Game Of Thrones fans would be familiar with the scene where Arya Stark, Gendry and Podrick are locked up in Harrenhall and where she is picked up by Tywin Lannister to be her cup bearer, but not before she witnesses random prisoners being picked up for torture. One of the methods was the infamous rat torture. The person was made to sit with a bucket of rats tied to his/her stomach. The end of the bucket was slowly heated and the scurrying rats would literally gnaw their way out of the scalding bucket through the person’s abdomen, resulting in a scary death of torn guts.

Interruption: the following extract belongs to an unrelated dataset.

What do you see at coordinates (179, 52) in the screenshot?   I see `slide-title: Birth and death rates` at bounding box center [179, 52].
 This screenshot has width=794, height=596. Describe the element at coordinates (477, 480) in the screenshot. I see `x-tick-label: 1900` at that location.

Another horrifying and slow death was meted out through the Brazen Bull. As the name suggests, a hollow carved brass bull was placed over a fire and the victim shoved inside. As the bull heated up, the person would literally be roasted alive inside the bull, while tube fittings made their agonized screams sound like a raging bull. It is said that the creator met his end through his own invention, after he was craftily led to enter the bull by an appalled king who was justifiably shaken by the creation. However, many victims would later be led to their own heated fate in a similar way.
So, since we spoke about this earlier, we need to “Up The Irons!”. Here is another torture device made of nightmares: think, sealed in a spiked coffin. And no, it isn’t punk mummy art. A standing iron coffin shaped like a human was where the prisoner was led and then the coffin door would shut tight, causing the victim to be nearly suffocated in the small space, not to mention speared through in the front and back. It would take a while before the person bled out or ran out of oxygen, whichever happened first. Good news, if any, is that there is no sufficient evidence to suggest anyone was made to endure the maiden.
Braveheart comes to mind when one thinks of this method of torture. During the Medieval ages, the prisoner would be bound at both ends – the hands and legs and executioners would crank the ropes so that the victim’s limbs would be torn from their body in what would be a frightening way to die. Imagine the pain, suffocation and noise as you realized your own body was literally being torn apart.
We all know the modern water boarding torture maneuver by interrogators today. In the past as well, water was used to harm victims and lead them to a slow death, but not before going completely insane in the process. The Chinese, known for their twisted ways of meting out a painfully prolonged death, used to tie a victim’s head in a small box-like device and drops of cold water would one by one drop on to the top of the head. It slowly froze the person’s brain, but not before they went mad with the sensation.